1 cm2 of nation
...the art of cartography achieved such perfection that the map of just one province covered the whole city, and the map of the Empire, an entire province...
Jorge Luis Borges
Indeed, such were the demands of the cartographers to whom Borges refers that they ended up making a map of the Empire that was so large that it coincided exactly with the point from which it was being scrutinized. So, is it possible to think that a map is in itself the territory? And if it is not what it says, it is reminiscent of the paradox of René Magritte and the pipe, in this case saying, "This map is not the territory"…
Rainer Krause's work entitled, "1 cm2 of Nation" alludes to this paradox between text and image, representation and presentation, and map, nation and territory. There are two parts to the project, both of which are connected with one special geography: the political geography of Spain and the artist's skin.
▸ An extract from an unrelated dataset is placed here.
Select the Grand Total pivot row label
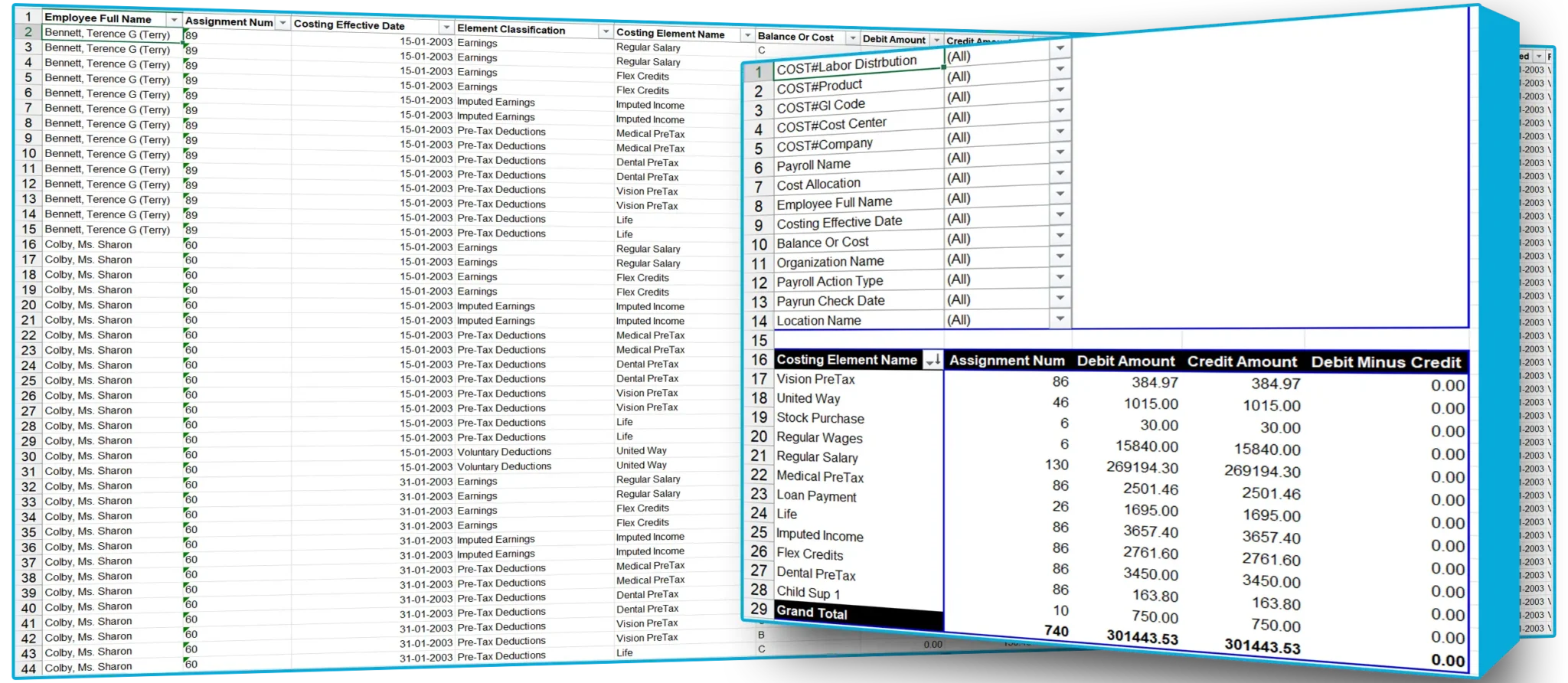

In the first part of the project, the artist carried out an experiment in which he expounded his critical and ironic thoughts on the idea of nation as a unit of identity associated with a culture, a memory and a specific territory. He put his theory to the test by travelling to Spain's geographical extremes where, in each of the four chosen cities, he distributed paper flyers with one side coloured grey and a cut-out in the middle measuring one square centimetre through which to look, as if it were a small window or vantage point which framed reality. This geometric, regulated perforation was accompanied by a text which read, "1 cm2 of Nation", but in each chosen city it was written in a different language, namely Catalan, Spanish, English and Basque. As well as handing out the flyers2 in the busiest spot in the town he also made an audiovisual recording of the event which will be presented during the exhibition using four televisions3, as if they were four perforations showing specific experiences which occurred in specific times and places.
If we agree that territoriality defined from the scientific point of view corresponds to an innate predisposition to defend certain areas of terrain exploited by one particular species, then we could imagine that Krause obliges us to think about how entropic and occasionally absurd cultural, ethnic, idiomatic and territorial limits can become. Their value however resides in the fact that they confirm that time and place are essential co-ordinates to establish the occupation and dominion of a territory. The exclusive predomination of occupation that usually structures the memory of societies and countries must be defended on the basis of the establishment of a territory which is being claimed as "owned".
Thus, if a territory may be occupied it is because it has previously been delimited and defended. In the history of each of the chosen cities there has been a weave of conflicts which have been resolved, silenced or remain active. Distribution of the flyers enabled the artist to see for himself how the smallest of semantic provocations brought about a reaction involving so many definitions and interpretations of the meaning of "1 cm2 of Nation" that, on some occasions, he was obliged to leave. At the same time however, this became another way of demonstrating how the mere mention of the word nation in the area's native language inevitably activated a collective conscience associated with "identity and territory" and, hence, the distances and vicinities of defence that are established with respect to any "foreigner". What Rainer Krause does, in an allegorical sense, is to reproduce territorial behaviours and the processes of territorialization and deterritorialization of today's Spanish "nation".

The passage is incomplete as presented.